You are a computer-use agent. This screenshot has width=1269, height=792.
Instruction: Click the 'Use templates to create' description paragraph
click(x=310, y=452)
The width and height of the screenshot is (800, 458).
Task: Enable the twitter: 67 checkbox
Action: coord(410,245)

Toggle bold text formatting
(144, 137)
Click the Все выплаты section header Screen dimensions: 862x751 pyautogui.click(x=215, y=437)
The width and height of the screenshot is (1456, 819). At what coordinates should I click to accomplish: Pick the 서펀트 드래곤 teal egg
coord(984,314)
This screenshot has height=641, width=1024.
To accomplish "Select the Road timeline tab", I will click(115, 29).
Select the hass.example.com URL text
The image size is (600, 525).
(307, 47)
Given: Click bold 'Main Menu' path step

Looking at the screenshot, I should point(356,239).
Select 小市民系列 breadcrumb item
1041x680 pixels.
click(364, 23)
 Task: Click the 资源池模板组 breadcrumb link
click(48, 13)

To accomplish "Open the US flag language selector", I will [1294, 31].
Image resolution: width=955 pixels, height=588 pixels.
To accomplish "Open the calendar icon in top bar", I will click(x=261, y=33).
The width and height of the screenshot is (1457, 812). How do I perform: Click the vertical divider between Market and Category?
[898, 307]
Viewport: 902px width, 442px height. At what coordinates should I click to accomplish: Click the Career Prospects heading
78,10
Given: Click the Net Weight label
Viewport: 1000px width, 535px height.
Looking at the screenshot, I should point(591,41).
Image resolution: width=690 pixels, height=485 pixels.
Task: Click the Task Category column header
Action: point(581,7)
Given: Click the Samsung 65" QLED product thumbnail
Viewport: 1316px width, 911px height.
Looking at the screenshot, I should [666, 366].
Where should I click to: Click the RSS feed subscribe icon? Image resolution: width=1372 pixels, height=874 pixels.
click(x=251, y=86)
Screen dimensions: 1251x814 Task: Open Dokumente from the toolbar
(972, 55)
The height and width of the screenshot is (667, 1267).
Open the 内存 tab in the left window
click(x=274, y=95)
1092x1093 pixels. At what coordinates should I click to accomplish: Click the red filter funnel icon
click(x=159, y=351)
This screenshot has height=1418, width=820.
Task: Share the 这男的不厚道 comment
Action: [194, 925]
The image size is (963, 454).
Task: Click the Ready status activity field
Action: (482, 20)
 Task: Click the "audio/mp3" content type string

Directions | Could you write out every line from the one containing "Viewport: 902px width, 442px" through the one containing "Action: point(581,7)", both included, as a JSON list of strings with one string per line and blank lines omitted?

Finished answer |
[
  "Viewport: 902px width, 442px height. At what coordinates should I click to accomplish: Click the Career Prospects heading",
  "78,10",
  "Given: Click the Net Weight label",
  "Viewport: 1000px width, 535px height.",
  "Looking at the screenshot, I should point(591,41).",
  "Image resolution: width=690 pixels, height=485 pixels.",
  "Task: Click the Task Category column header",
  "Action: point(581,7)"
]